Tuesday, September 24, 2013

Reduce-side joins in Java map-reduce

1.0. About reduce side joins

Joins of datasets done in the reduce phase are called reduce side joins.  Reduce side joins are easier to implement as they are less stringent than map-side joins that require the data to be sorted and partitioned the same way.  They are less efficient than maps-side joins because  the datasets have to go through the sort and shuffle phase.

What's involved..
1.  The key of the map output, of datasets being joined, has to be the join key - so they reach the same reducer
2.  Each dataset has to be tagged with its identity, in the mapper- to help differentiate between the datasets in the reducer, so they can be processed accordingly.
3.  In each reducer, the data values from both datasets, for keys assigned to the reducer, are available, to be processed as required.
4.  A secondary sort needs to be done to ensure the ordering of the values sent to the reducer
5.  If the input files are of different formats, we would need separate mappers, and we would need to use MultipleInputs class in the driver to add the inputs and associate the specific mapper to the same.
[MultipleInputs.addInputPath( job, (input path n), (inputformat class), (mapper class n));]

Note:  The join between the datasets (employee, current salary - cardinality of 1..1) in the sample program below has been demonstrated in my blog on map side joins of large datasets, as well.  I have used the same datasets here...as the purpose of this blog is to demonstrate the concept.  Whenever possible, reduce-side joins should be avoided.

[Update - 10/15/2013]
I have added a pig equivalent in the final section.

2.0. Sample datasets used in this gist

The datasets used are employees and salaries.  For salary data, there are two files - one file with  current salary (1..1), and one with historical salary data (1..many).
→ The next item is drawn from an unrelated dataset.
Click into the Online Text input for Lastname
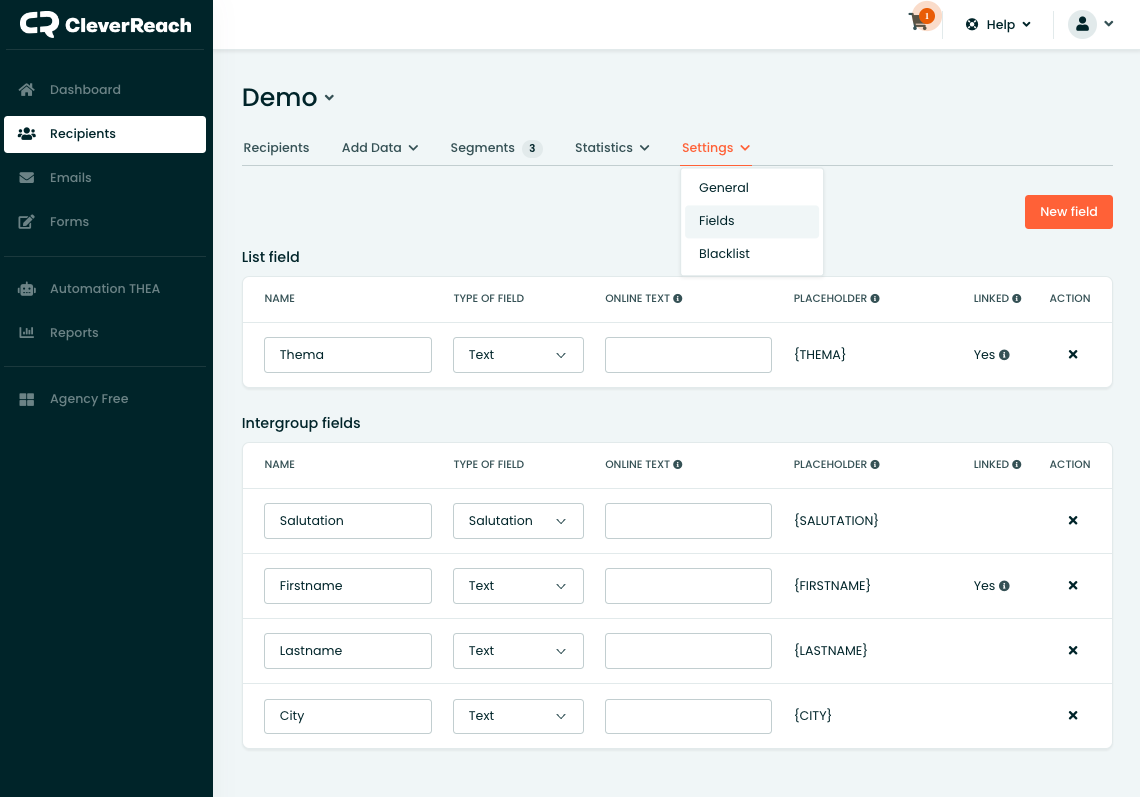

Then there is the department data, a small reference dataset, that we will add to distributed cache and look up in the reducer.


3.0. Implementation a reduce-side join 

The sample code is common for a 1..1 as well as 1..many join for the sample datasets.
The mapper is common for both datasets, as the format is the same.

3.0.1. Components/steps/tasks:

1.  Map output key
The key will be the empNo as it is the join key for the datasets employee and salary
[Implementation: in the mapper]

2.  Tagging the data with the dataset identity
Add an attribute called srcIndex to tag the identity of the data (1=employee, 2=salary, 3=salary history)
[Implementation: in the mapper]

3.  Discarding unwanted atributes
[Implementation: in the mapper]

4. Composite key
Make the map output key a composite of empNo and srcIndex
[Implementation: create custom writable]

5.  Partitioner
Partition the data on natural key of empNo
[Implementation: create custom partitioner class]

5.  Sorting
Sort the data on empNo first, and then source index
[Implementation: create custom sorting comparator class]

6.  Grouping
Group the data based on natural key
[Implementation: create custom grouping comparator class]

7. Joining
Iterate through the values for a key and complete the join for employee and salary data, perform lookup of department to include department name in the output
[Implementation: in the reducer]

3.0.2a. Data pipeline for cardinality of 1..1 between employee and salary data:








































3.0.2b. Data pipeline for cardinality of 1..many between employee and salary data:

























3.0.3. The Composite key

The composite key is a combination of the joinKey empNo, and the source Index (1=employee file.., 2=salary file...)


3.0.4. The mapper

In the setup method of the mapper-
1. Get the filename from the input split, cross reference it against the configuration (set in driver), to derive the source index.  [Driver code: Add configuration [key=filename of employee,value=1], [key=filename of current salary dataset,value=2], [key=filename of historical salary dataset,value=3]
2. Build a list of attributes we cant to emit as map output for each data entity

The setup method is called only once, at the beginning of a map task.  So it is the logical place to to identify the source index.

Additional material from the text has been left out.